# Sleeping Habits



## twolovers101 (Sep 17, 2012)

Anyone have a betta with interesting sleeping habits?

I've notice that Nova is a REALLY deep sleeper XD I work late nights on tuesdays, and when I came home yesterday/this morning and turned on my light to get ready for bed (he lives in my room) Nova was just floating at the top on a plant snoozing away. Zakut woke right up and swam around to look at me.. but Nova? NOPE lol he worries me every so often because he sleeps so soundly I think he's dead :shock: So I bumped his tank and he woke right up xD swam around real fast because he was startled I guess, and gave me this look like "HEY! I was sleeping.":roll:

Also, he's really lethargic/groggy in the morning when he wakes up, he'll refuse to eat if I try to feed him right when he wakes up xD 

Don't worry! I promise he's happy and healthy, just wanted to share stories


----------



## Viva (Oct 18, 2012)

Yes my CT betta did that, he would lie on top of the java moss on the driftwood and I thought he was dead all the time until I realized he just likes to sleep there. They like to be near the surface of the water and the plants are probably really comfy too 

I bought my betta a little leaf on a suction cup and put it about an inch or 2 below the surface of the water so he can sleep on it:


----------



## Leopardfire (Sep 23, 2012)

> I bought my betta a little leaf on a suction cup and put it about an inch or 2 below the surface of the water so he can sleep on it


Where did you get the leaf? It looks like a great place for a betta to rest.


----------



## LadyVictorian (Nov 23, 2011)

My betta loves to sleep tucked between his filter and heater or on top of his thermometer. It's very cute seeing him parked up there until you make a noise and he wakes up and swims away.


----------



## Viva (Oct 18, 2012)

Leopardfire said:


> Where did you get the leaf? It looks like a great place for a betta to rest.

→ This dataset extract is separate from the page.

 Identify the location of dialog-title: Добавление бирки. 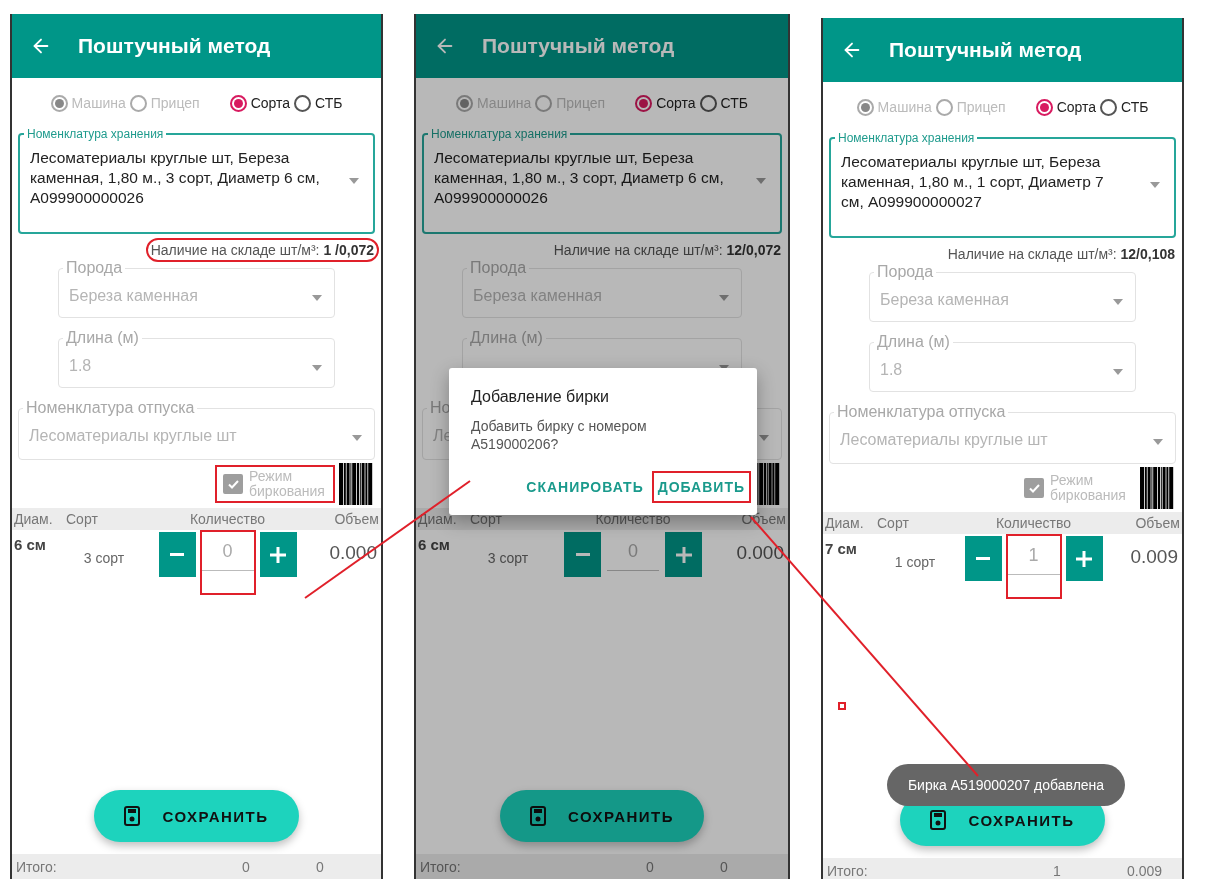
(541, 397).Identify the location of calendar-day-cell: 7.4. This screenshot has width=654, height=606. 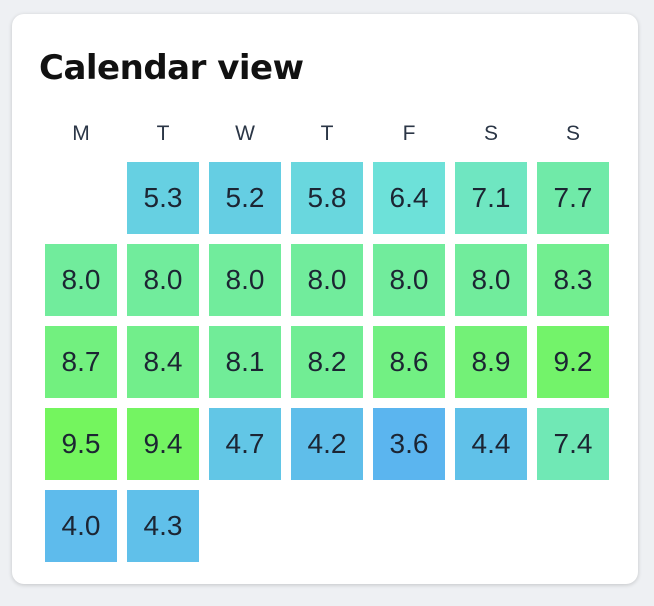
(573, 444).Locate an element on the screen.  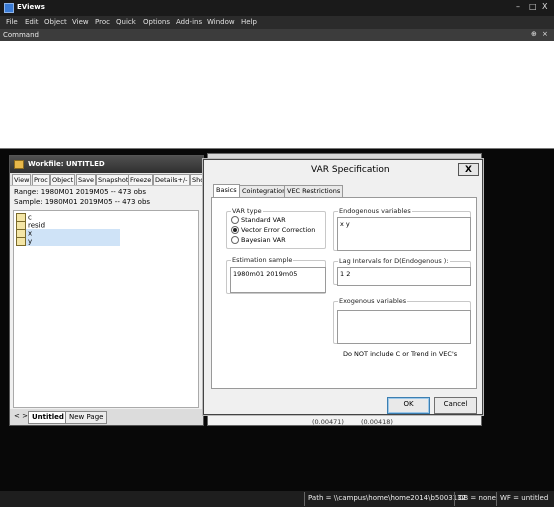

I got it off of Amazon for a few dollars. Its called a Betta Bed Leaf made by Zoo Med. My bettas really love it!


----------



## Leopardfire (Sep 23, 2012)

> I got it off of Amazon for a few dollars. Its called a Betta Bed Leaf made by Zoo Med. My bettas really love it!

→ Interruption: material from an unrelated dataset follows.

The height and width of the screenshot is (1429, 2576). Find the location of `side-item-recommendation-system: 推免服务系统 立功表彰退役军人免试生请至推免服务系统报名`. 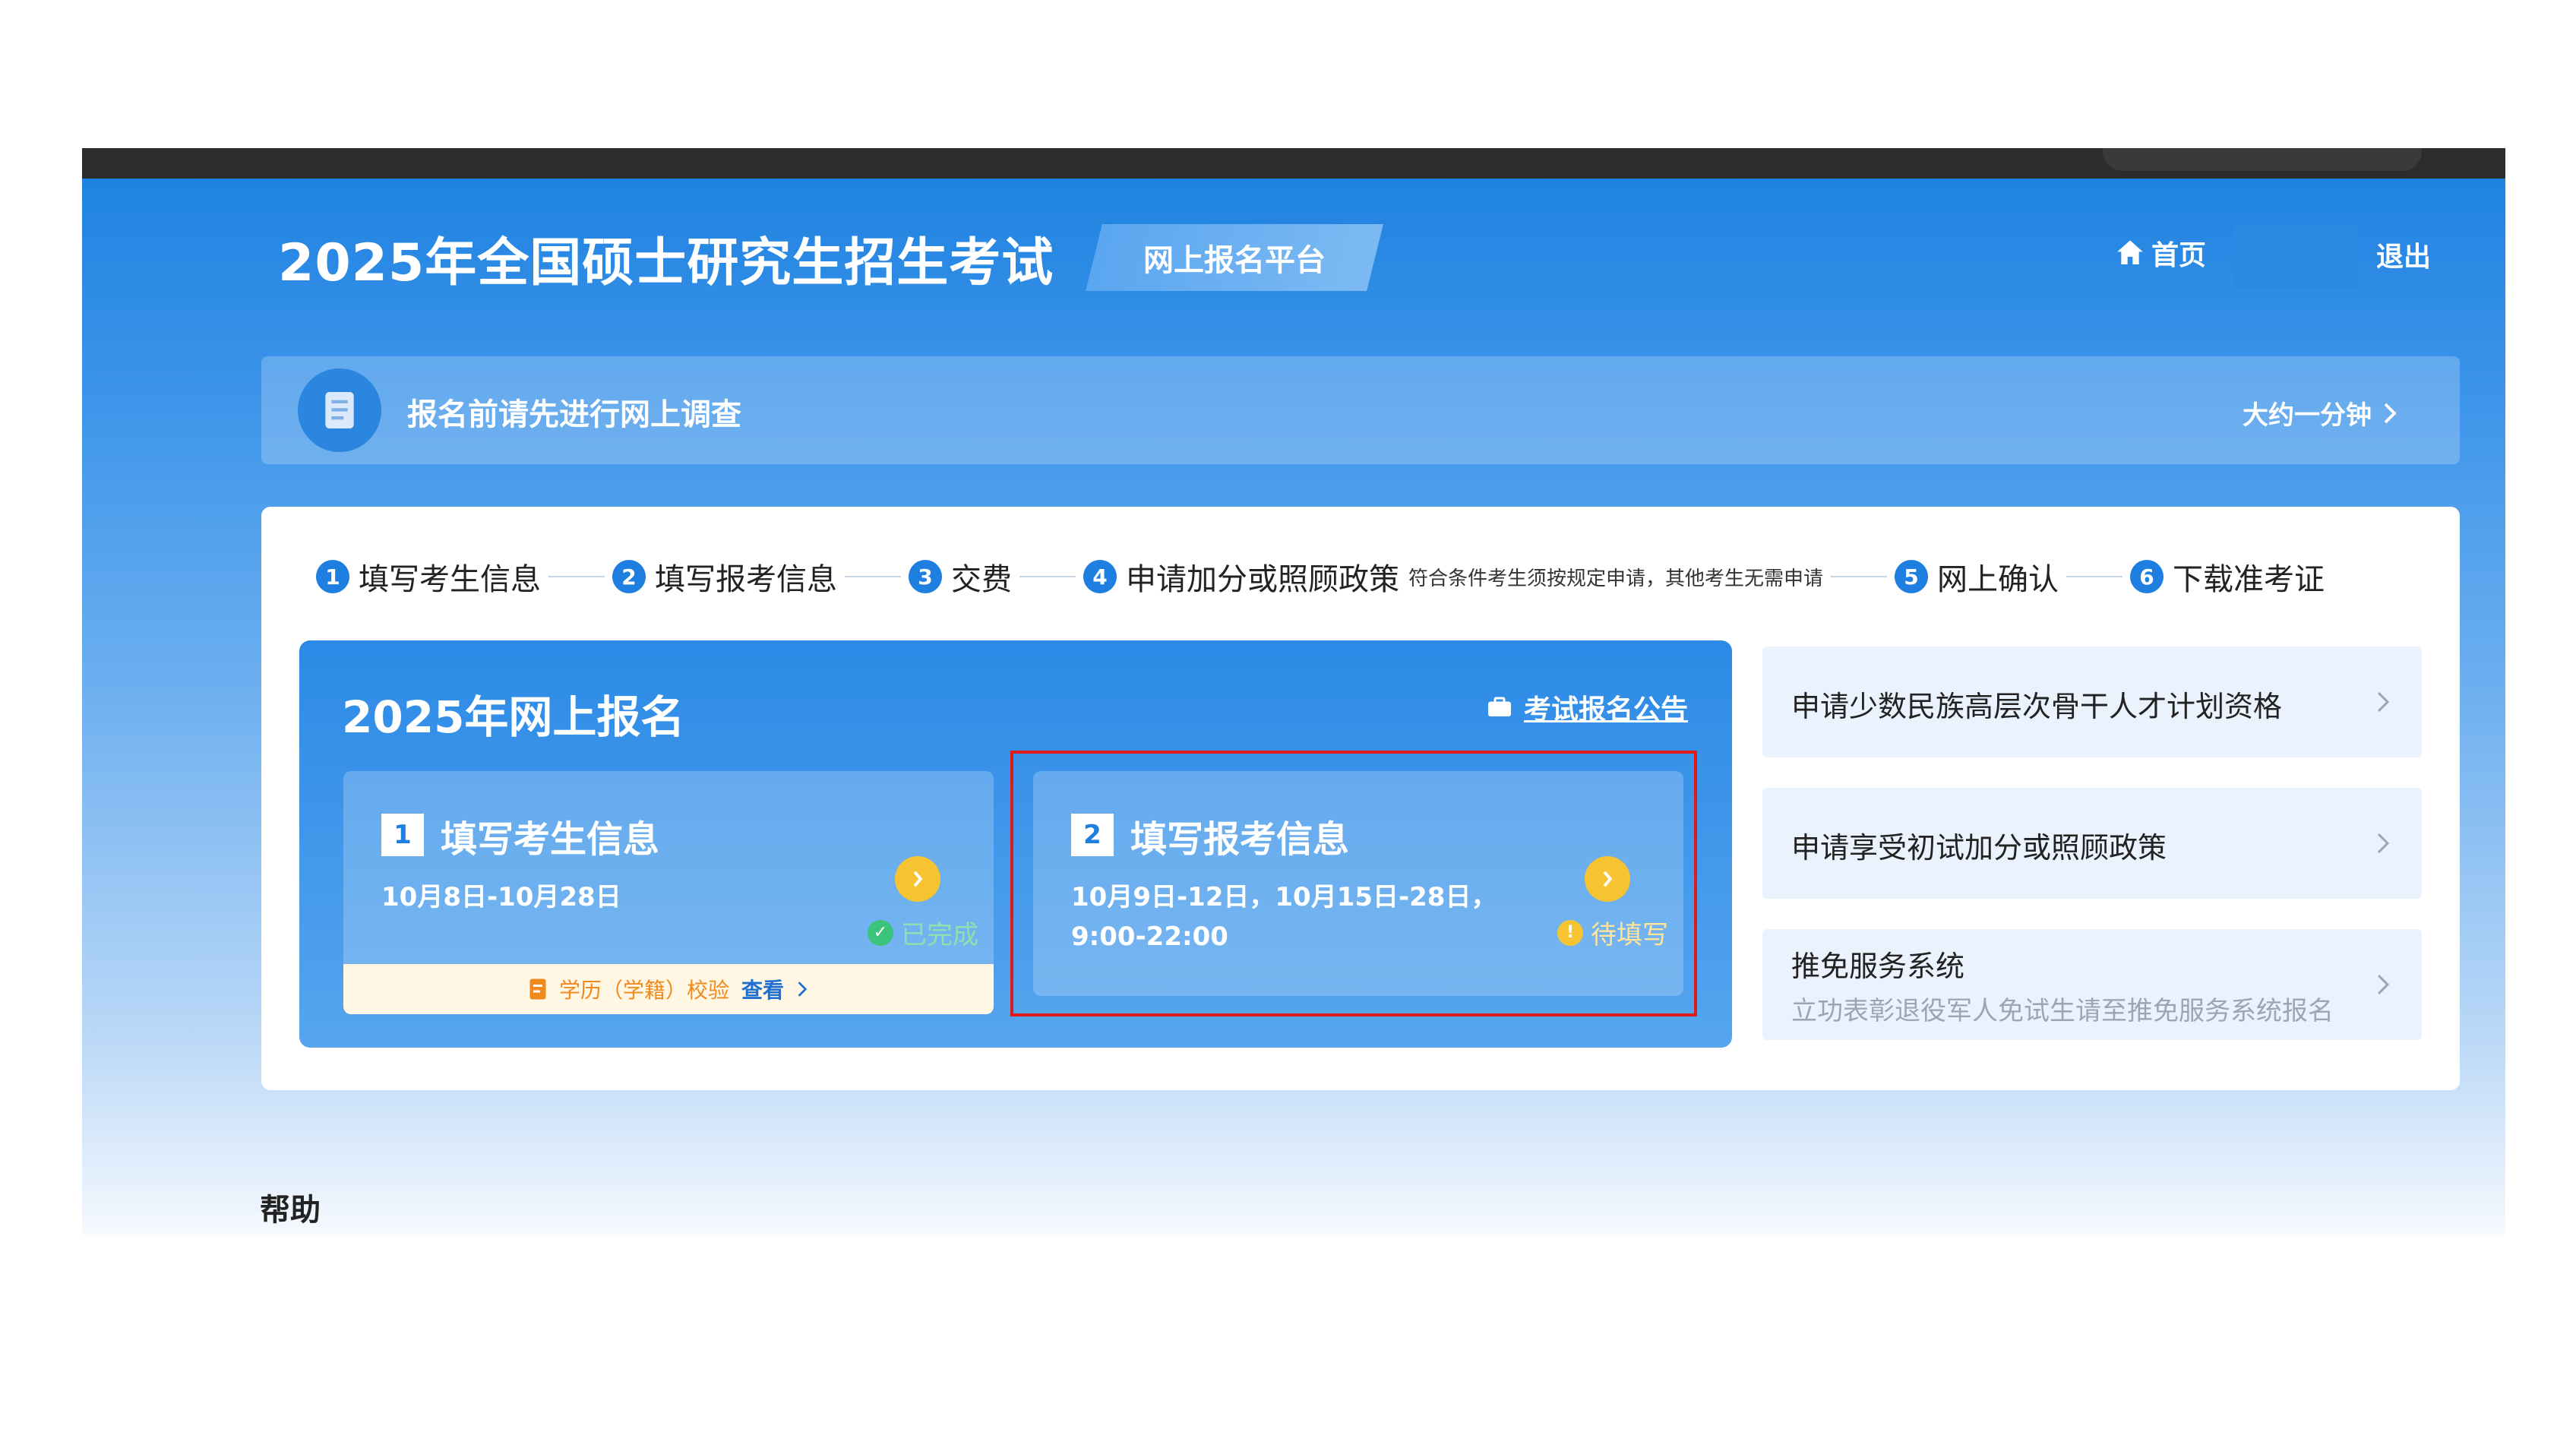

side-item-recommendation-system: 推免服务系统 立功表彰退役军人免试生请至推免服务系统报名 is located at coordinates (2092, 984).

Thanks, I bet my bettas will love a nice place like that to sleep.


----------



## Hallyx (Jun 11, 2011)

Leopardfire said:


> Thanks, I bet my bettas will love a nice place like that to sleep.


I'll bet he'd like a nice big floating Anubias or bunch of Wisteria even more.


----------



## sainthogan (Sep 27, 2012)

Leopardfire said:


> Thanks, I bet my bettas will love a nice place like that to sleep.


Be careful though, they can rust and leak nasty brown water into the tank.


----------



## Leopardfire (Sep 23, 2012)

> Be careful though, they can rust and leak nasty brown water into the tank.


Should I not get him a leaf then? Maybe I'll try some floating live plants. He has some plants now, but he normally sleeps on the ground. It's scary though because he tips over sometimes when he sleeps so he looks dead.


----------



## twolovers101 (Sep 17, 2012)

Leopardfire said:


> Should I not get him a leaf then? Maybe I'll try some floating live plants. He has some plants now, but he normally sleeps on the ground. It's scary though because he tips over sometimes when he sleeps so he looks dead.


Nova has done that a few times xD scared me to death!
Also, if you want to try the leaf thing without the risk of rust, just pop a silk leaf off a fake plant and stick it on a suction cup xD (with aquarium safe silicone or something similar) sometimes there's a little hole in the suction cup and you can just stick the leaf right in with no fuss. I also recently bought a betta log thing from zoo med and he likes playing with it. It does float around freely, but you could probably apply the silicone/suction cup method to it as well if you want it to stay put


----------



## Destinystar (May 26, 2012)

I put my floating log right under where the water flows back into the tank after it going though the filter and it keeps in place and is a baffle also, very nice !


----------



## twolovers101 (Sep 17, 2012)

That sounds like a great idea Perseusmom! I'm guessing the flow isn't too strong on the log for your betta to use it?


----------



## sainthogan (Sep 27, 2012)

Leopardfire said:


> Should I not get him a leaf then? Maybe I'll try some floating live plants. He has some plants now, but he normally sleeps on the ground. It's scary though because he tips over sometimes when he sleeps so he looks dead.


That's funny, I suppose that's why my girl sleeps right next to her plant bulb or right on top of it, either way, it would probably allow her to lean against the plant without tipping over.

The silk leaf is a good idea, you could also do it with a soft plastic one if the silk ones aren't strong enough to hold up your fish. (I imagine your fish would be in for a surprise if he slid off his hammock if the leaf wasn't strong enough to hold him up :-D)


----------



## sareena79 (Sep 10, 2012)

user MollyJean makes some without the metal wire, if u PM her she will send u pricing info


----------



## prosthetik (Oct 5, 2012)

My blue Betta Ollie loves sleeping on top of his thermometer lol.


----------



## Hallyx (Jun 11, 2011)

If your fish likes to fall over while he's sleeping, float some Wisteria. Lots of roots and tangles for himto wedge himself into. And up near the top where he can breath.


----------



## Leopardfire (Sep 23, 2012)

You guys has some pretty neat sleeping suggestions. Also, what is a betta log? Is it just a plastic log that they can swim next to or rest on?


----------